The Marine Corps has a saying, “No better friend, no worse enemy.” On Oct. 6, President Donald Trump made a mockery of that motto with his announcement he was withdrawing nearly 2,000 American troops serving in northern Syria. The president’s decision caught the military off guard — and stunned State Department and intelligence officials as well.
Trump’s statement came after he spoke with Turkish President Recep Tayyip Erdogan about that NATO ally’s planned military offensive to remove Kurdish-backed Syrian Defense Forces (SDF) near its border. Turkey claims the SDF fighters are terrorists. Apparently Trump agreed — nevermind that for the past two years, American troops have been serving alongside Kurdish fighters to prevent Turkish attacks.
As of this writing, early reports say Erdogan has agreed to a 120-hour cease-fire to allow the U.S.-allied Syrian Kurds time to withdraw. We hope that holds, for the SDF has been a staunch U.S. ally in defeating ISIS. In fact, that victory probably wouldn’t have happened without it.
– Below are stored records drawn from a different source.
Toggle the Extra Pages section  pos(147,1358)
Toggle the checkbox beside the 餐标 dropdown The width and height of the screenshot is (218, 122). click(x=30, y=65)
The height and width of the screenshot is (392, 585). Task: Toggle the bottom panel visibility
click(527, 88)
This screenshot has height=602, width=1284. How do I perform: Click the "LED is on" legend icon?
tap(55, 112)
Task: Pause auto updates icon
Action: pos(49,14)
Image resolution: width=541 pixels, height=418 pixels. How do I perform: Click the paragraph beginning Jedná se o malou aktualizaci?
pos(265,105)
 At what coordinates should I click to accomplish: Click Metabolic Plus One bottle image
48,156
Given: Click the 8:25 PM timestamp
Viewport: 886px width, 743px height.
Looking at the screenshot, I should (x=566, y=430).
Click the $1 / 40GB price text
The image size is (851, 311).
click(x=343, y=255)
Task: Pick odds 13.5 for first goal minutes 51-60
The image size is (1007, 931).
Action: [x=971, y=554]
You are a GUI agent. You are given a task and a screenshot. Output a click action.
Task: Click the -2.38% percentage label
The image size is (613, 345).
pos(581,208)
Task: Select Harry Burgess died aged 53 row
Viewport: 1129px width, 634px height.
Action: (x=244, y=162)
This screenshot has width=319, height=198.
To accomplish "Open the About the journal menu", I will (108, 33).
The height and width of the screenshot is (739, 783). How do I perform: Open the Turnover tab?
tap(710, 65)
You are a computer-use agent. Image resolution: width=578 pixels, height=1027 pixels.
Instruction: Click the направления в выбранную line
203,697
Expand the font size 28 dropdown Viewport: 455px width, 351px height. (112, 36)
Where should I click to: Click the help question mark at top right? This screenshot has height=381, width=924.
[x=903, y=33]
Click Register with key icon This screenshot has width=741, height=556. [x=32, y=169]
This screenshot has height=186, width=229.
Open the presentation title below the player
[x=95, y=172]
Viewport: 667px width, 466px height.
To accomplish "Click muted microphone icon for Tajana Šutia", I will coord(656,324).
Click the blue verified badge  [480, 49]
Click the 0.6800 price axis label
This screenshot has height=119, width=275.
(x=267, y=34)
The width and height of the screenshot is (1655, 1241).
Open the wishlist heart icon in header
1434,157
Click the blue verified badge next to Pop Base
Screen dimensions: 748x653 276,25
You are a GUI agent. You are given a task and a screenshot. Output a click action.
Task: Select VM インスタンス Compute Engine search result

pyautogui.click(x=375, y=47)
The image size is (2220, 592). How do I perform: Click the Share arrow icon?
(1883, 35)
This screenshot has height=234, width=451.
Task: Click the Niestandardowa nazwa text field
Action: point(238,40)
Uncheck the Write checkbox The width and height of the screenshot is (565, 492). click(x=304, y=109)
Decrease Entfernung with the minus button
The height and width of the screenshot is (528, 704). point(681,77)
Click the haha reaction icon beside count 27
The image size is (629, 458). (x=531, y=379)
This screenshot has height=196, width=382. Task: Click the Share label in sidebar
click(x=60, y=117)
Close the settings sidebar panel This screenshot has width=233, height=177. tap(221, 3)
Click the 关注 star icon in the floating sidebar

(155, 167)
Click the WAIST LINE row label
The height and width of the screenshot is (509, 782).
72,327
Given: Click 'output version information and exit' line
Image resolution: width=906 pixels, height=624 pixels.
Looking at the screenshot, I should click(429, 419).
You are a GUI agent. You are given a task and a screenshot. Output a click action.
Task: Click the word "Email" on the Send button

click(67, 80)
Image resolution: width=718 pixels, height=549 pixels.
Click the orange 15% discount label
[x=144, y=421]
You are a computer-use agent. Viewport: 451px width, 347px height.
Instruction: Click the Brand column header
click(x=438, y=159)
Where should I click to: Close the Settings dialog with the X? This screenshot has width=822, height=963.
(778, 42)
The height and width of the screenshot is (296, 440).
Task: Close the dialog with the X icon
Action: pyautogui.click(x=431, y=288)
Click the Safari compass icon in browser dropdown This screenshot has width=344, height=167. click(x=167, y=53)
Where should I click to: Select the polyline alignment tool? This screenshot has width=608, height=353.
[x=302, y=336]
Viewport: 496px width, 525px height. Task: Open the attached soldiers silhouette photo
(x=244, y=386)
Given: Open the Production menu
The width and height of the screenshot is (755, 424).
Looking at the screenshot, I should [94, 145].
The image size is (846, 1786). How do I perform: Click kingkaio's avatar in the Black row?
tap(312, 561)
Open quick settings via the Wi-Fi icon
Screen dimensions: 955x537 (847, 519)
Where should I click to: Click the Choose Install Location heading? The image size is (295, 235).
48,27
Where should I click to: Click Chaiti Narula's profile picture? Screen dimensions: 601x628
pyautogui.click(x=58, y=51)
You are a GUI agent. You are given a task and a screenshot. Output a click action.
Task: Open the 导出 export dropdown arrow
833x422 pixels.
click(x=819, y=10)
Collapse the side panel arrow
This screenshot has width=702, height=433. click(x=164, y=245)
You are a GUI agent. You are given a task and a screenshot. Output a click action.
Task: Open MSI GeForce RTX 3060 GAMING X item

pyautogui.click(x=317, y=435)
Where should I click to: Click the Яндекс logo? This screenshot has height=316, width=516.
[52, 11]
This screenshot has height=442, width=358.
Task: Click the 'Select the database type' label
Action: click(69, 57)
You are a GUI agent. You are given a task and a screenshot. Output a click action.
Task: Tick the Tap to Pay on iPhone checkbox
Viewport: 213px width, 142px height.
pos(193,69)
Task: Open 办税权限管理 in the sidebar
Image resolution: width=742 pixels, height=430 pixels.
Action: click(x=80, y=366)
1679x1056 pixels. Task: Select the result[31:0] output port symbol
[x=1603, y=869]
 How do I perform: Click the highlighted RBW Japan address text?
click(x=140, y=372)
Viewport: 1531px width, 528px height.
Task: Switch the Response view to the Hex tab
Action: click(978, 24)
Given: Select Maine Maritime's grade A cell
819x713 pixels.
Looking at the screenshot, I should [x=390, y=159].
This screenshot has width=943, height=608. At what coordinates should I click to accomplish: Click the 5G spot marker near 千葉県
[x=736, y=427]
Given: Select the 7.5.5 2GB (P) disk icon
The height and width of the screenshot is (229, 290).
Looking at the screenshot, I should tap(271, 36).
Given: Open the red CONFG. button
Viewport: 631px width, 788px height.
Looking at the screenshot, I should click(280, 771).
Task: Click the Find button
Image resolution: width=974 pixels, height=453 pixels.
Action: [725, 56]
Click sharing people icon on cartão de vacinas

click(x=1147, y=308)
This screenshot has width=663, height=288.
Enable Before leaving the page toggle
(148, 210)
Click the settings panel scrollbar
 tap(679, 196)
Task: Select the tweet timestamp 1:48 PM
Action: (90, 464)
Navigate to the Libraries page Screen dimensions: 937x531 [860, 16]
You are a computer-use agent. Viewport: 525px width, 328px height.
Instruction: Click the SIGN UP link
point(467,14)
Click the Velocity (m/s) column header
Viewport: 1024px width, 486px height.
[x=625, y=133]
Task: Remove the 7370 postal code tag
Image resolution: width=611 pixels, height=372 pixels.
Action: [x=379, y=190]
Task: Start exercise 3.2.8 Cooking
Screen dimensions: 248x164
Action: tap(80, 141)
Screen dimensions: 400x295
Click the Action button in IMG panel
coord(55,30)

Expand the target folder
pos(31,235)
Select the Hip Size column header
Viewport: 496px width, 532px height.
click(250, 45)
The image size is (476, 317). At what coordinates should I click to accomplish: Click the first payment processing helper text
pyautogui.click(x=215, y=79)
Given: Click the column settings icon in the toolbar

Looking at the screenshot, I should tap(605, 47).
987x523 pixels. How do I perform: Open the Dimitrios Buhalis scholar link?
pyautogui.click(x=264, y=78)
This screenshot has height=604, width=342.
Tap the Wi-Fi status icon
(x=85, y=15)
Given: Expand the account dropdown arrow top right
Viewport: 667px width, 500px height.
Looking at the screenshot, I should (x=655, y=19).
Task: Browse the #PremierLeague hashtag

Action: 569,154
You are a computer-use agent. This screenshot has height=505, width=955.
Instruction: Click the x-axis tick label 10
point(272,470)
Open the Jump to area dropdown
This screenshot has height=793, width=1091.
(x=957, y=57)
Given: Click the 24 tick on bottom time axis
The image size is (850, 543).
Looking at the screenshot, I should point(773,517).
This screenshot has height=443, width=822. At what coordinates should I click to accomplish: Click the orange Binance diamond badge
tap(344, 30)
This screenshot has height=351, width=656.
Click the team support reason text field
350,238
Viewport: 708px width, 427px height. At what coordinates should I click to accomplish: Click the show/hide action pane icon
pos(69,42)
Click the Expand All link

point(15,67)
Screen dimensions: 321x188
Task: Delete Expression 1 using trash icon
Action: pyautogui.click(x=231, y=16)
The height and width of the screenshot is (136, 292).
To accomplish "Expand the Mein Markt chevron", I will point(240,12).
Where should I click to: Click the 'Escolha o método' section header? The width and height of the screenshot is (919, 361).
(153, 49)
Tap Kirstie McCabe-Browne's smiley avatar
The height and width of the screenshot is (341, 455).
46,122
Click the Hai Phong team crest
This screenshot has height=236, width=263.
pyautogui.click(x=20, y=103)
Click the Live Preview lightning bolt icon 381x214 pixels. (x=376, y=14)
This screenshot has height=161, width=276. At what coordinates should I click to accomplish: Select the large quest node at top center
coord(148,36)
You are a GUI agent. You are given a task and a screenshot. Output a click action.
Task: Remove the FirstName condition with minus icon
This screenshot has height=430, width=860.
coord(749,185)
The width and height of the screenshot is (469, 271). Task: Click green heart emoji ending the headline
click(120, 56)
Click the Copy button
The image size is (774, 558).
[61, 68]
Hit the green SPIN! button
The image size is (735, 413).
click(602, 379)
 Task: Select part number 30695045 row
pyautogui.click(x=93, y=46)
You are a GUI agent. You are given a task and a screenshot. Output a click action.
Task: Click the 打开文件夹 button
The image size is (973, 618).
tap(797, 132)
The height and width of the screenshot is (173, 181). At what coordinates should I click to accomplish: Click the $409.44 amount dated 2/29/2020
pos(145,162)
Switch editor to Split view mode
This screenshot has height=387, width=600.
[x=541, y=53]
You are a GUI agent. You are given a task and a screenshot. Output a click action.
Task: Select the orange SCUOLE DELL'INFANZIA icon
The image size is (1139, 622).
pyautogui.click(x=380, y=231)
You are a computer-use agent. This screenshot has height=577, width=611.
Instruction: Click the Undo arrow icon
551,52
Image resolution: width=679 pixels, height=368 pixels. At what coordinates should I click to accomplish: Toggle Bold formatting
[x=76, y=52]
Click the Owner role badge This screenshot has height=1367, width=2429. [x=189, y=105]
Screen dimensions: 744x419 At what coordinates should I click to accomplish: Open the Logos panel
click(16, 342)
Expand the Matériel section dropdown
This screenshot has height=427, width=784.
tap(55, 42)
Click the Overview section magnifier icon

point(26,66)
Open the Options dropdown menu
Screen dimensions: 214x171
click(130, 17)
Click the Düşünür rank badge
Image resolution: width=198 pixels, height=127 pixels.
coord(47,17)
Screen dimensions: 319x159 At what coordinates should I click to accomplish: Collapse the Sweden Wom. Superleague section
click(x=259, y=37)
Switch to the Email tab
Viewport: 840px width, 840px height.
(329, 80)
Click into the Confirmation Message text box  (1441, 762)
As soon as the U.S. began its withdrawal from Syria early last week, violence erupted in the region. Kurdish fighters were left with few options other than seeking assistance from the Russian- and Iranian-backed Syrian regime.
Since the start of Turkey’s offensive on Oct. 9, reports say at least 750 ISIS affiliates have fled a displacement camp in northeast Syria, seeming to confirm fears that the pullout will precipitate the regrouping of the Islamic State caliphate. Trump should have known better. In 2011, the sudden withdrawal of U.S. forces in Iraq led to ISIS’ rapid rise in the first place.
And now, according to the Military Times, as U.S. forces abruptly departed Syria, troops were forced to dump equipment and leave military bases intact. Videos posted by a Russian journalist (https://bit.ly/32kBz5k) show Russian troops entering one of those abandoned bases in Manbij, Syria.
Trump’s decision to withdraw our forces has been harshly criticized by both Democratic and Republican lawmakers. Military officials and analysts say the move seriously damages U.S. military relationships and its reputation worldwide with allies and enemies alike. The decision was morally wrong and militarily foolish.